::: Record list :::

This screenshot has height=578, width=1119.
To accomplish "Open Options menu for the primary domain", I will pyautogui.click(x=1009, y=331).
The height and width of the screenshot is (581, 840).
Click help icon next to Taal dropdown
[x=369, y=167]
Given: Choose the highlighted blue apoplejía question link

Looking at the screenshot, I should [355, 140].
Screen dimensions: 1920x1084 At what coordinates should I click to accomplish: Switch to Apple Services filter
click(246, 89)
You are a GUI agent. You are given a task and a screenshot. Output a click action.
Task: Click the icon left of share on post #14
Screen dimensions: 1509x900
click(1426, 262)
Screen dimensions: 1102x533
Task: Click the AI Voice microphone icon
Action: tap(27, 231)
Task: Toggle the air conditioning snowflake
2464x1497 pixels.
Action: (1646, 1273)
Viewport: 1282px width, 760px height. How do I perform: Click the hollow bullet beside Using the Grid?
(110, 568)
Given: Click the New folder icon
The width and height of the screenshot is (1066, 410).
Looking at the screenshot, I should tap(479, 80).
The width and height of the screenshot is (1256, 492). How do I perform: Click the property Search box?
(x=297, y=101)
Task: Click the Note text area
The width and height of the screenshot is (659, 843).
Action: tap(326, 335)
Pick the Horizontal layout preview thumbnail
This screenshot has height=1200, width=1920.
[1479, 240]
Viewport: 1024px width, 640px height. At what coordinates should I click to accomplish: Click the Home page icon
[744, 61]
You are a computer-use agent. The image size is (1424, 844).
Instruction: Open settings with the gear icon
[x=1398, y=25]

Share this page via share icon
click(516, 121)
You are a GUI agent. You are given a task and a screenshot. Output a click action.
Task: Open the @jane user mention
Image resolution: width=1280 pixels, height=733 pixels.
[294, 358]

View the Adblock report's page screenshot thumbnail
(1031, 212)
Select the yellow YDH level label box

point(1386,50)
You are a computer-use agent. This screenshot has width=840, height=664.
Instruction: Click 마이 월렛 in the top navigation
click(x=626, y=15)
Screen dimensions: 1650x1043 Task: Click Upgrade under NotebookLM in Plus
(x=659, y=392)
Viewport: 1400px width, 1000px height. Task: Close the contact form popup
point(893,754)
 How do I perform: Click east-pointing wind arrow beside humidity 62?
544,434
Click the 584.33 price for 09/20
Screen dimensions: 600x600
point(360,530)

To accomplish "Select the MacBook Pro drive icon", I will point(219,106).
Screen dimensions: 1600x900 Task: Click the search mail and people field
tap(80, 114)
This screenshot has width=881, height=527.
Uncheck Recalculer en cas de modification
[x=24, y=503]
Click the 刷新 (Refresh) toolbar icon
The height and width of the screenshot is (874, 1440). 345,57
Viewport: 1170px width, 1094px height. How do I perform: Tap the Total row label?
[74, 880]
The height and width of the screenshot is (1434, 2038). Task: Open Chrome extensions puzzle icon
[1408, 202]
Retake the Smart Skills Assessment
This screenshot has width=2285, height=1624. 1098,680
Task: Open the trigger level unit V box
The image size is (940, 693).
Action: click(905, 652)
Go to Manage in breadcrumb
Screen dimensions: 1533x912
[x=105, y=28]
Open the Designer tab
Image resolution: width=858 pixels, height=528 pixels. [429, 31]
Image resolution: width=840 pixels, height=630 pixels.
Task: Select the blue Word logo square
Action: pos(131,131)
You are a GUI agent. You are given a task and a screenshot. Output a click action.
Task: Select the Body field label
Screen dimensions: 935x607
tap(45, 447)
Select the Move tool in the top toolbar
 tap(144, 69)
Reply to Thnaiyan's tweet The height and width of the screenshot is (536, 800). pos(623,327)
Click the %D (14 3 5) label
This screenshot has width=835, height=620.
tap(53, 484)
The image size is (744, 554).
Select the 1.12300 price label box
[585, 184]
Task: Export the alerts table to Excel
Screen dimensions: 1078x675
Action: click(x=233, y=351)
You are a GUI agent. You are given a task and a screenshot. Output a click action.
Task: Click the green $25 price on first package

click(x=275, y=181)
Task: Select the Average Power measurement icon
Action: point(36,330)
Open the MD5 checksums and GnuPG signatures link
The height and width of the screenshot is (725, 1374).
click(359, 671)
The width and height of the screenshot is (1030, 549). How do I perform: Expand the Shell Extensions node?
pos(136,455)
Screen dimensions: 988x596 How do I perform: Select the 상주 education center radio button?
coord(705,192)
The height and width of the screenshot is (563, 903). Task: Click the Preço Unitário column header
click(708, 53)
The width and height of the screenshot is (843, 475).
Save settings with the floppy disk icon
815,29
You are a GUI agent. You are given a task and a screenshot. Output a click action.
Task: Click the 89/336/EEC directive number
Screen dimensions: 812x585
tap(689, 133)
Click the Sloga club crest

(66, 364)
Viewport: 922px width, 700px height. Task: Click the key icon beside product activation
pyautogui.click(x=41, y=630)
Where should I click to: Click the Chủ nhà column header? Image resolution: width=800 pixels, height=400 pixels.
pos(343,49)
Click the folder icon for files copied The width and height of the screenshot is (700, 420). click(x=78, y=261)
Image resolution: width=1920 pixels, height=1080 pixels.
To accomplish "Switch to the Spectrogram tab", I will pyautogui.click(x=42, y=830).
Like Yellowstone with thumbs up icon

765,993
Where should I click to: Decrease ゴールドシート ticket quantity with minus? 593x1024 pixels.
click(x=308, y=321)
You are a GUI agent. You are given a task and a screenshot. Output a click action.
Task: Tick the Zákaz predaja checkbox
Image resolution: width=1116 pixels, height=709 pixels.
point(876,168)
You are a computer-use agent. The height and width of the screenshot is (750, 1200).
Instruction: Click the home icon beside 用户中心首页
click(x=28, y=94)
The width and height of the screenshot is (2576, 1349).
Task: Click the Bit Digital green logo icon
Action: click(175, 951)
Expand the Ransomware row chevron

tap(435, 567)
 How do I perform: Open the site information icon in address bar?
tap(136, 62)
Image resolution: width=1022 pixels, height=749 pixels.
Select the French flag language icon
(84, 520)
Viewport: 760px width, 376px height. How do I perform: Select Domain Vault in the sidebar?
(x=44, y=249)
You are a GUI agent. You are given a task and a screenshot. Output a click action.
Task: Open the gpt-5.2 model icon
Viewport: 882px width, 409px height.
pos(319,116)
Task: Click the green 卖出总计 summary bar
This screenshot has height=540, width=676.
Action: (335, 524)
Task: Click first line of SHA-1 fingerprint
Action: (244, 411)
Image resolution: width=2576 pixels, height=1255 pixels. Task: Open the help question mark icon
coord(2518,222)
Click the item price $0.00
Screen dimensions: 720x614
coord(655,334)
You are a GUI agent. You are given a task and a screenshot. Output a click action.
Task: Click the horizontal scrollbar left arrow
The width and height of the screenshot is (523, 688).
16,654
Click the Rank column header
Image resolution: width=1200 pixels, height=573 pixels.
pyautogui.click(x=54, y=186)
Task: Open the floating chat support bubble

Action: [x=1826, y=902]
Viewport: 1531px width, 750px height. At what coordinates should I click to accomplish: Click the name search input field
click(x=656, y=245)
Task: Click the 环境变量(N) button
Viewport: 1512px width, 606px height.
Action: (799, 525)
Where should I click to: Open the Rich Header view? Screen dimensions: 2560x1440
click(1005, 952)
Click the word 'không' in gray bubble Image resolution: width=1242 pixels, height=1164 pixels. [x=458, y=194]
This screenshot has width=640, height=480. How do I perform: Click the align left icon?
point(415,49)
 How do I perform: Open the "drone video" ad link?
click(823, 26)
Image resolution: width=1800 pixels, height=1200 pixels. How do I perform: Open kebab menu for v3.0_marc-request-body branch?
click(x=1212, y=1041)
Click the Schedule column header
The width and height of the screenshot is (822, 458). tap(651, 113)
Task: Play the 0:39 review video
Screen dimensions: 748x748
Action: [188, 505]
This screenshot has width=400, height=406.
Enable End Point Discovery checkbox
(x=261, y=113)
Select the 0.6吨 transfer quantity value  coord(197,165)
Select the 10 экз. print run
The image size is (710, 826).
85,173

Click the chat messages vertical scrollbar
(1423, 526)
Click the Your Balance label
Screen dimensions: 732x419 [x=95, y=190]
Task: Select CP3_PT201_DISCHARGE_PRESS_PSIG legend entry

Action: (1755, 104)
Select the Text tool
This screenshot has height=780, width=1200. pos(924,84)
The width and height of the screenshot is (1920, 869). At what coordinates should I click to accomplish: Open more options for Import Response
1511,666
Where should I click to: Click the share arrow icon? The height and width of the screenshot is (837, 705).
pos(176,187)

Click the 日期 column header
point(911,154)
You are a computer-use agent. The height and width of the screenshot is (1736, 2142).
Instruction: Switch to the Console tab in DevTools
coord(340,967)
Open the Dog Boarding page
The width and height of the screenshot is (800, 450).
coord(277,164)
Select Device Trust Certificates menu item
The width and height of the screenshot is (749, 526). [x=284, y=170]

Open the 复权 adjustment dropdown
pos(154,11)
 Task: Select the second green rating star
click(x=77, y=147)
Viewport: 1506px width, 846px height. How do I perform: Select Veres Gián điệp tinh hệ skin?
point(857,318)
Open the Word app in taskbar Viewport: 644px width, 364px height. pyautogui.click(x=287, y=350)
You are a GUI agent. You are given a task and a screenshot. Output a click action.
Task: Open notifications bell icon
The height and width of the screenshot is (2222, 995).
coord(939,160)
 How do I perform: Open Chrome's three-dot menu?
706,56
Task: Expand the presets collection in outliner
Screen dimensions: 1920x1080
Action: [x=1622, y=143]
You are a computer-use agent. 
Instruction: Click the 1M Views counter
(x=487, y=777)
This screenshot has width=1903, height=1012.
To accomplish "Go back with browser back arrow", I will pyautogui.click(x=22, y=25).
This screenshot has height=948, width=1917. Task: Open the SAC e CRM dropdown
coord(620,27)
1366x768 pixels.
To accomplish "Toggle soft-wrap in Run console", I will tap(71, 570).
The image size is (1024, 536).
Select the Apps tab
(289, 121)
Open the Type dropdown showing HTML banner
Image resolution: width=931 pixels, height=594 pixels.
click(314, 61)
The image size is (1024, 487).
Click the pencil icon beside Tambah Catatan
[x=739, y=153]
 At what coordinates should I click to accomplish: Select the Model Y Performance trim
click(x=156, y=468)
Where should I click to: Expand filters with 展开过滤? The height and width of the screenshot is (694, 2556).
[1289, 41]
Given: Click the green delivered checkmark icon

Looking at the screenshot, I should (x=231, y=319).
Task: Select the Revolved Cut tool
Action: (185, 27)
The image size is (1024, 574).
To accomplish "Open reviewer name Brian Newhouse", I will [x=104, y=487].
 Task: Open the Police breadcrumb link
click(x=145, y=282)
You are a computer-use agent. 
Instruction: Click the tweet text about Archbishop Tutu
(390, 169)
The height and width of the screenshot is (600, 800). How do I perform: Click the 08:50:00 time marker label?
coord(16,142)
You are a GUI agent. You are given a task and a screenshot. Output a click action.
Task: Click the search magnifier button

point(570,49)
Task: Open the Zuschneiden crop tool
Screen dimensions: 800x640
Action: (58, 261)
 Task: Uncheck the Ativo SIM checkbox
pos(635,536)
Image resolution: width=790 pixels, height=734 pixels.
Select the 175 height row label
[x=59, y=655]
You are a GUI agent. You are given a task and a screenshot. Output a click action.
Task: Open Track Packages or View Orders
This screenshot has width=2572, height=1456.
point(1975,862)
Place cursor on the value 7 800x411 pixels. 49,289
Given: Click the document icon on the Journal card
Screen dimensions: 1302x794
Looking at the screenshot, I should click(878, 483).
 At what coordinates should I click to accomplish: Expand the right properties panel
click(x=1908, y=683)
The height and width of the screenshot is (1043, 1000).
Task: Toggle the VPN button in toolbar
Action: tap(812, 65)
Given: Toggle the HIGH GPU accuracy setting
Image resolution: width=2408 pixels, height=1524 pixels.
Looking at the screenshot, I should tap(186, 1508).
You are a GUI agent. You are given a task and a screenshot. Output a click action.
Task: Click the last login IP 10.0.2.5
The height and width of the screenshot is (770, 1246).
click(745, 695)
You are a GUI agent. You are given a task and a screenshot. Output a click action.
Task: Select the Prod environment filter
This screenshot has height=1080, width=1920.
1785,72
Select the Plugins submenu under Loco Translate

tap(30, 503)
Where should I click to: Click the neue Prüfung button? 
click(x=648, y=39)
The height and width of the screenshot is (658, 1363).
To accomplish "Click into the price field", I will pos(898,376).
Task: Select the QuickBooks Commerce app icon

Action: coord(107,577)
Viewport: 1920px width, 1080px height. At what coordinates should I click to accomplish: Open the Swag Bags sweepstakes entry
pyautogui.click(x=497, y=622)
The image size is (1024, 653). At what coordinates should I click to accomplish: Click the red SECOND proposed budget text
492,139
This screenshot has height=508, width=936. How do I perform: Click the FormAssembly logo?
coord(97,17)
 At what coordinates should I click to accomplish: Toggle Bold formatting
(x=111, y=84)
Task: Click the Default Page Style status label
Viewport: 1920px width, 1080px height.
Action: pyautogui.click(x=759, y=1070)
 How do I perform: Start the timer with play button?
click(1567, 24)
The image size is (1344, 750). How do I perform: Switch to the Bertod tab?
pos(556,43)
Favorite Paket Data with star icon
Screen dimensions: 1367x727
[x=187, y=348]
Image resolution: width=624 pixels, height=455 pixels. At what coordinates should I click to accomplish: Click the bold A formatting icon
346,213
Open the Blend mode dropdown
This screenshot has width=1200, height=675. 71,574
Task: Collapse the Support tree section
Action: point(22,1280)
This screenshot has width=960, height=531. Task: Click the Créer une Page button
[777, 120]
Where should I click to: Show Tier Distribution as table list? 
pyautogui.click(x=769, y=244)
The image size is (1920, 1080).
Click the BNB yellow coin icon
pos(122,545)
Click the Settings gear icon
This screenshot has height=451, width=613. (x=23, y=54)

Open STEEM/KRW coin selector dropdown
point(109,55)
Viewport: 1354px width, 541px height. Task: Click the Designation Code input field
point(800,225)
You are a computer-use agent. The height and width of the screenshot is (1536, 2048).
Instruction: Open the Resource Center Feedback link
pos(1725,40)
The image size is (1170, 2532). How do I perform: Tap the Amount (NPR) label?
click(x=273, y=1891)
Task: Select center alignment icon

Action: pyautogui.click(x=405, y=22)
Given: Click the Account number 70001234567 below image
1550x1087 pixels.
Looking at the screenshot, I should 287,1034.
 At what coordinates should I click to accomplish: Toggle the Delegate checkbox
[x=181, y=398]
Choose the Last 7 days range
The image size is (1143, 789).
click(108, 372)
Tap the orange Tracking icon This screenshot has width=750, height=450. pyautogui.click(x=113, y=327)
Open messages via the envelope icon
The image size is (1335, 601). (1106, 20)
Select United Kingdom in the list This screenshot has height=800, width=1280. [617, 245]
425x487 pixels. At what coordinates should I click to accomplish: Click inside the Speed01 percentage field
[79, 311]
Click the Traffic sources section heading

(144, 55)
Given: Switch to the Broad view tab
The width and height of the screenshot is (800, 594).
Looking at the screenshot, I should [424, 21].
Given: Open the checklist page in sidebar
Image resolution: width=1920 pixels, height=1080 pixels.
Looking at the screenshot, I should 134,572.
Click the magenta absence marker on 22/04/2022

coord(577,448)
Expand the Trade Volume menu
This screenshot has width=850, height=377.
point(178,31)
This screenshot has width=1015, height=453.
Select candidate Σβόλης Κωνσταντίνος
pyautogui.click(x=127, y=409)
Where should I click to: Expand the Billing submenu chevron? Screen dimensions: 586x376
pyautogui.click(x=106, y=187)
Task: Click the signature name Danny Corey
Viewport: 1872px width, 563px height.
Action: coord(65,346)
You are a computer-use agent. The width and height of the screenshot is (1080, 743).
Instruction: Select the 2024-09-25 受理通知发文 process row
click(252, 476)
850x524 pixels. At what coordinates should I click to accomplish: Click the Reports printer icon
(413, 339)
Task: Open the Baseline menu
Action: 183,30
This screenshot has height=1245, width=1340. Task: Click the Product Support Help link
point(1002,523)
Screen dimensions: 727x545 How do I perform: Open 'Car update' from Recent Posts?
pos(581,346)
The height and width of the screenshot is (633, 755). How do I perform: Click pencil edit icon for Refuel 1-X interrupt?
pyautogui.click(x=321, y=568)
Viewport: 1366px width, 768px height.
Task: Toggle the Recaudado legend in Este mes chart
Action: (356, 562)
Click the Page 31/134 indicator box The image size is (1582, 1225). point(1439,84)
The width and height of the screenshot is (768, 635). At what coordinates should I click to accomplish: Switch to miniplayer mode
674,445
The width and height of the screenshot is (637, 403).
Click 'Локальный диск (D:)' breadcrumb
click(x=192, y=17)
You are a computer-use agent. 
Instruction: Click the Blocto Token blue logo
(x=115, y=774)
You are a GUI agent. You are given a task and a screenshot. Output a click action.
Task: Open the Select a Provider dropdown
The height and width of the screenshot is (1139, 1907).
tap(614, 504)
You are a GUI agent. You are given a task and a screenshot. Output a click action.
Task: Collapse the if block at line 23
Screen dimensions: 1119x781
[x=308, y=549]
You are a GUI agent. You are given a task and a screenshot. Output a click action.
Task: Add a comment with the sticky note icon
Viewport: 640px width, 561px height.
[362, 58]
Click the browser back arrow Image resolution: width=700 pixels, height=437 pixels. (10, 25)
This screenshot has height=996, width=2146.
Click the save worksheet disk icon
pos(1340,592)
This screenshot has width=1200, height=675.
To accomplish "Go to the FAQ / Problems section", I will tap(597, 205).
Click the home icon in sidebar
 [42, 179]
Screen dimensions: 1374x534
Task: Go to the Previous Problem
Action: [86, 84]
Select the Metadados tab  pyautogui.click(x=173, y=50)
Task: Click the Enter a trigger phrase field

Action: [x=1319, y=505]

:::

• Aim of the task: Copy out the items above word for word, from the line containing "The width and height of the screenshot is (1030, 549)." down to the line containing "will pyautogui.click(x=42, y=830).", with both of those lines included.

• The completed task:
The width and height of the screenshot is (1030, 549). How do I perform: Expand the Shell Extensions node?
pos(136,455)
Screen dimensions: 988x596 How do I perform: Select the 상주 education center radio button?
coord(705,192)
The height and width of the screenshot is (563, 903). Task: Click the Preço Unitário column header
click(708, 53)
The width and height of the screenshot is (843, 475).
Save settings with the floppy disk icon
815,29
You are a GUI agent. You are given a task and a screenshot. Output a click action.
Task: Click the 89/336/EEC directive number
Screen dimensions: 812x585
tap(689, 133)
Click the Sloga club crest

(66, 364)
Viewport: 922px width, 700px height. Task: Click the key icon beside product activation
pyautogui.click(x=41, y=630)
Where should I click to: Click the Chủ nhà column header? Image resolution: width=800 pixels, height=400 pixels.
pos(343,49)
Click the folder icon for files copied The width and height of the screenshot is (700, 420). click(x=78, y=261)
Image resolution: width=1920 pixels, height=1080 pixels.
To accomplish "Switch to the Spectrogram tab", I will pyautogui.click(x=42, y=830).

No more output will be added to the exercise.